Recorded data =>
==*==
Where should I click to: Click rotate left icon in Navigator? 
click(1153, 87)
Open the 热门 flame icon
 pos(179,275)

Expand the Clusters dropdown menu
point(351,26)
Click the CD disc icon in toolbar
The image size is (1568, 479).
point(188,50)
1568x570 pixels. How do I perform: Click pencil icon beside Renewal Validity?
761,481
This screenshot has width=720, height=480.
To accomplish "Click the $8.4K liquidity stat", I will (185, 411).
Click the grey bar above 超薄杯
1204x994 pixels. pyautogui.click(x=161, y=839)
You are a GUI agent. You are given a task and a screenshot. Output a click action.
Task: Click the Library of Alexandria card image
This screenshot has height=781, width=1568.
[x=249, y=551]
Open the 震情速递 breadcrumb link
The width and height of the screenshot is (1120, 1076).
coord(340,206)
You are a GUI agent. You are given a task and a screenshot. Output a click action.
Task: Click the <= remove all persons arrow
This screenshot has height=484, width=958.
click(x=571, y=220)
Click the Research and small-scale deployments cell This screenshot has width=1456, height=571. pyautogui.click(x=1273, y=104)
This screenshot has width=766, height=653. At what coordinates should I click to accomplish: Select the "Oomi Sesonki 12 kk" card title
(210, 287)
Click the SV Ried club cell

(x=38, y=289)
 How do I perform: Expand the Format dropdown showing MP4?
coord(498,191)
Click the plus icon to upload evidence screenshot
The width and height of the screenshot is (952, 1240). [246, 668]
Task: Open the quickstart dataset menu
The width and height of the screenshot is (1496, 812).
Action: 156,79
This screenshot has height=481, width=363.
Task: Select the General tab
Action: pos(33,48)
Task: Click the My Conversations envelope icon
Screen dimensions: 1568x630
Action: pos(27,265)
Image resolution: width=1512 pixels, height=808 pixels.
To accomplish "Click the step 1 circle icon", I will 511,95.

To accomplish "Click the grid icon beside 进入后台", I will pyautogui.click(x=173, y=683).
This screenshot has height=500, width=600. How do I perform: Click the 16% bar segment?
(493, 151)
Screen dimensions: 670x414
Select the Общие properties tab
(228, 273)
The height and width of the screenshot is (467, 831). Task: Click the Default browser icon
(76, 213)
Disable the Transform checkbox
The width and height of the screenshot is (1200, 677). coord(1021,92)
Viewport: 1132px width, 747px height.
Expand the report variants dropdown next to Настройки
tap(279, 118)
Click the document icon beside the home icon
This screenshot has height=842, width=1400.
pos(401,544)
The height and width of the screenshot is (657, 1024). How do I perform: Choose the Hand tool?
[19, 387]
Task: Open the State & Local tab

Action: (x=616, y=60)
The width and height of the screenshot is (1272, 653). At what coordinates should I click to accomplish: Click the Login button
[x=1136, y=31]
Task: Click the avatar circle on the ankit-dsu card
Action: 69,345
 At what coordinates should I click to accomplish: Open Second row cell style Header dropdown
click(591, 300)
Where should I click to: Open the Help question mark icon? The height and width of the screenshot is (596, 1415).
==*==
Description of the task => Emit only the final stretch of the records: the line containing "Click the plus" through the end, each line exactly as it stands.

Finished task =>
Click the plus icon to upload evidence screenshot
The width and height of the screenshot is (952, 1240). [246, 668]
Task: Open the quickstart dataset menu
The width and height of the screenshot is (1496, 812).
Action: 156,79
This screenshot has height=481, width=363.
Task: Select the General tab
Action: pos(33,48)
Task: Click the My Conversations envelope icon
Screen dimensions: 1568x630
Action: pos(27,265)
Image resolution: width=1512 pixels, height=808 pixels.
To accomplish "Click the step 1 circle icon", I will 511,95.

To accomplish "Click the grid icon beside 进入后台", I will pyautogui.click(x=173, y=683).
This screenshot has height=500, width=600. How do I perform: Click the 16% bar segment?
(493, 151)
Screen dimensions: 670x414
Select the Общие properties tab
(228, 273)
The height and width of the screenshot is (467, 831). Task: Click the Default browser icon
(76, 213)
Disable the Transform checkbox
The width and height of the screenshot is (1200, 677). coord(1021,92)
Viewport: 1132px width, 747px height.
Expand the report variants dropdown next to Настройки
tap(279, 118)
Click the document icon beside the home icon
This screenshot has height=842, width=1400.
pos(401,544)
The height and width of the screenshot is (657, 1024). How do I perform: Choose the Hand tool?
[19, 387]
Task: Open the State & Local tab

Action: (x=616, y=60)
The width and height of the screenshot is (1272, 653). At what coordinates should I click to accomplish: Click the Login button
[x=1136, y=31]
Task: Click the avatar circle on the ankit-dsu card
Action: 69,345
 At what coordinates should I click to accomplish: Open Second row cell style Header dropdown
click(591, 300)
Where should I click to: Open the Help question mark icon? The height and width of the screenshot is (596, 1415).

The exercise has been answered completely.